If your hand—even your stronger hand—causes you to sin, cut it off and throw it away (5:30).
The film 127 Hours tells the true story of Aron Ralston, based on his memoir Between a Rock and a Hard Place. In 2003 Aron’s forearm became pinned under a boulder for 5 days with no rescue in sight. Out of desperation he freed himself by cutting off his right arm with a blunt penknife. This gruesome scene in the film caused many horrified customers to walk out of cinemas. Some became physically sick or fainted as they watched Aron removing his appendage.

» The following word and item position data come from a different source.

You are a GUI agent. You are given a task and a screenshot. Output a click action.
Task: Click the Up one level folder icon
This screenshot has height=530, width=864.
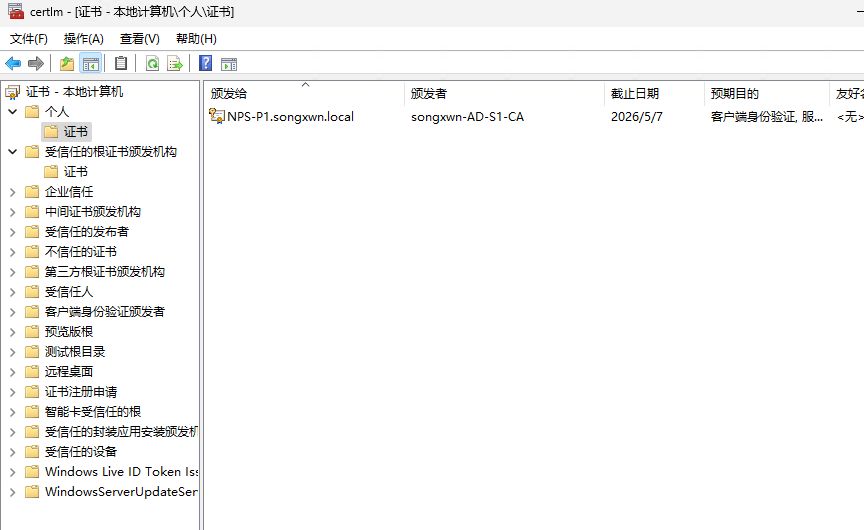(x=67, y=64)
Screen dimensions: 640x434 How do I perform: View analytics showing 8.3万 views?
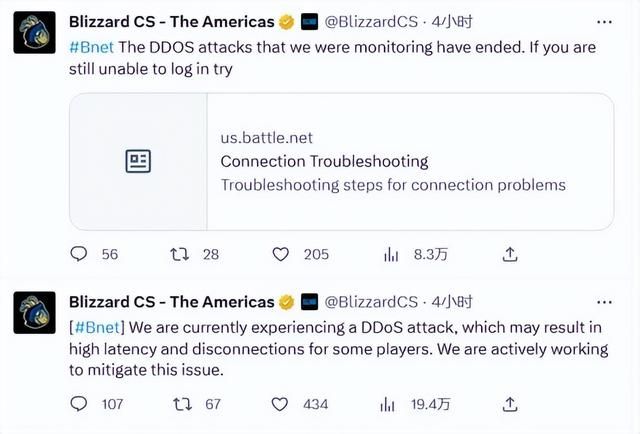point(391,255)
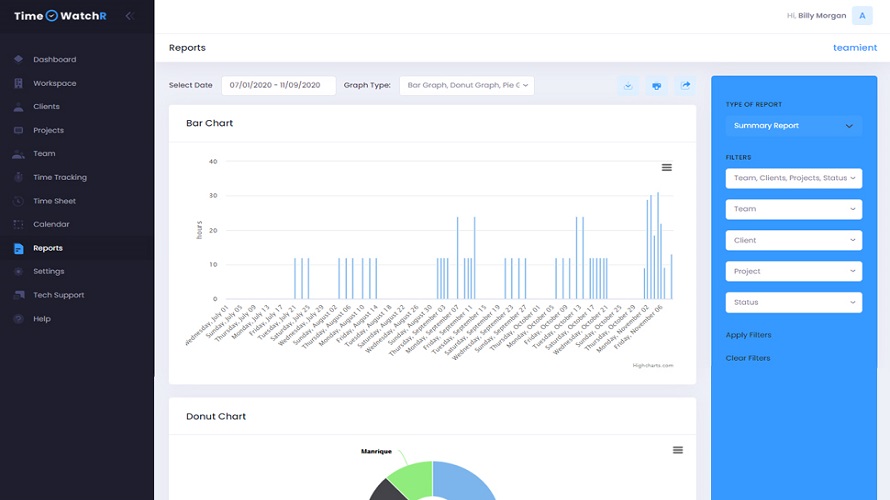Image resolution: width=890 pixels, height=500 pixels.
Task: Click the share report icon
Action: (685, 86)
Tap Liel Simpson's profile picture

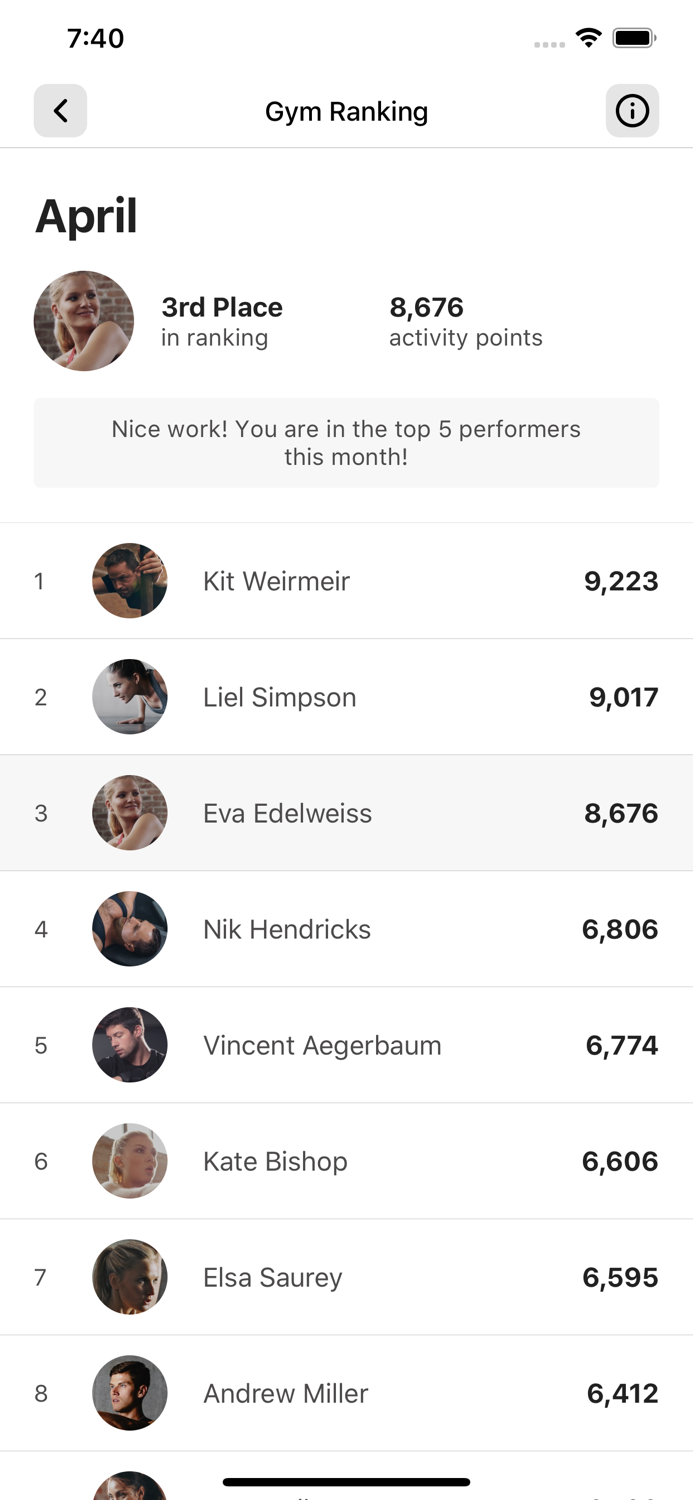[x=130, y=697]
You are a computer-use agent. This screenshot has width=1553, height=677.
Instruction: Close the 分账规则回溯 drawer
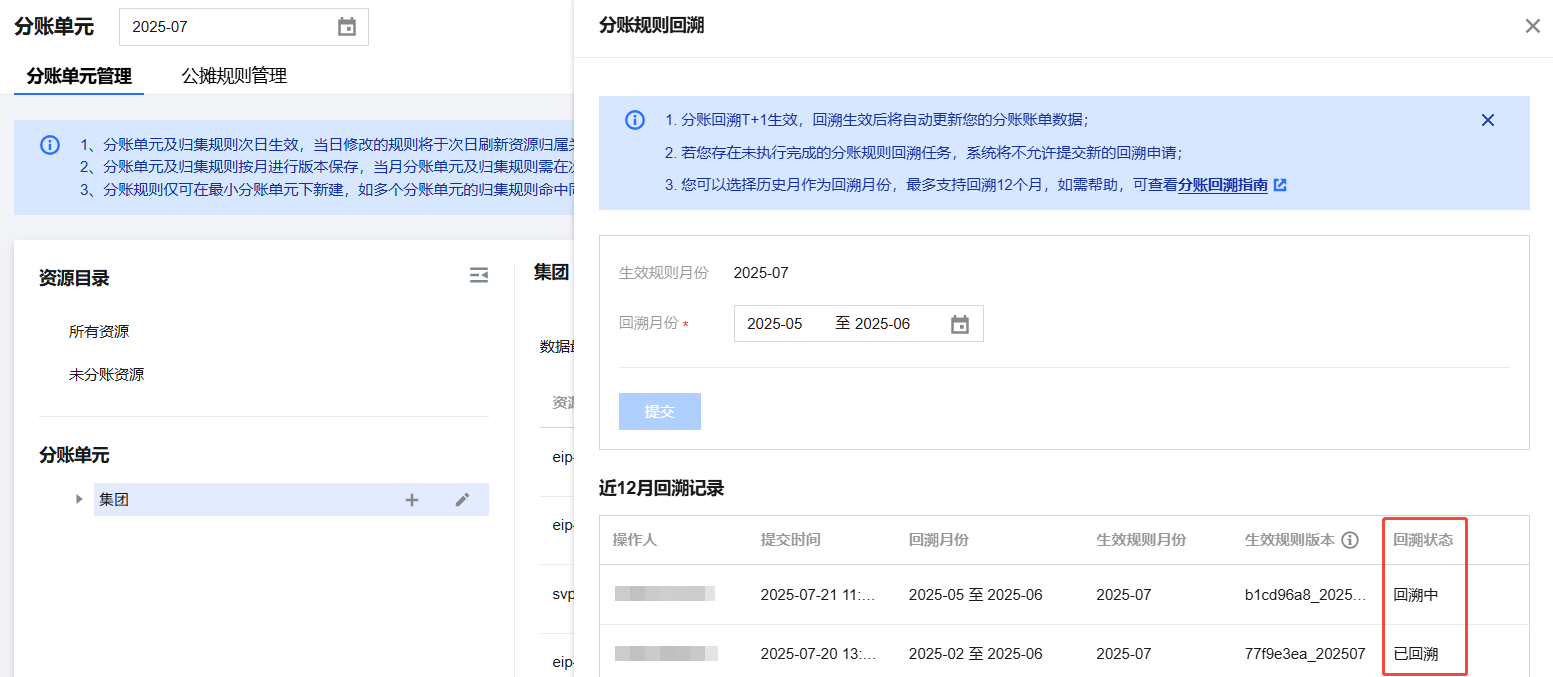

Jesus told His disciples to carry out a similarly horrific self-amputation. “If your hand or foot causes you to sin, cut it off and throw it away. . . . If your eye causes you to sin, gouge it out and throw it away” (Matthew 18:8). Why such drastic, gruesome self-mutilation?
Thankfully, Jesus’ instructions were not meant to be taken literally. Jesus was using intentional overstatement to show the severity of sinning and the necessity of drastic, decisive actions to stop doing it (Matthew 5:28; Colossians 3:5).
Removing our hand or eye can’t remove sin, because sin comes from deep within our hearts (Mark 7:20). A blind man can still lust and a man without a hand can still steal. We must control what our eyes gaze on (Psalms 119:37; Matthew 5:28; 1 John 1:16), what our hands do (Isaiah 59:3) and where our feet go (v.7).
The metaphorical, not literal, cutting off a hand or gouging out of an eye is needed for spiritual survival. “It’s better to enter eternal life with only one hand or one foot than to be thrown into eternal fire with both of your hands and feet” (Matthew 18:8).
No matter how pleasurable a sin is, it’s not worth facing the harshness of hell.
What does Paul say about temptations and how to overcome them so that we can avoid sin? (1 Corinthians 10:12).
Have you been or are you presently fighting a temptation where you may have “to cut off your hand or foot” in order not to sin? What does it mean practically for you to ‘amputate’ that hand or foot?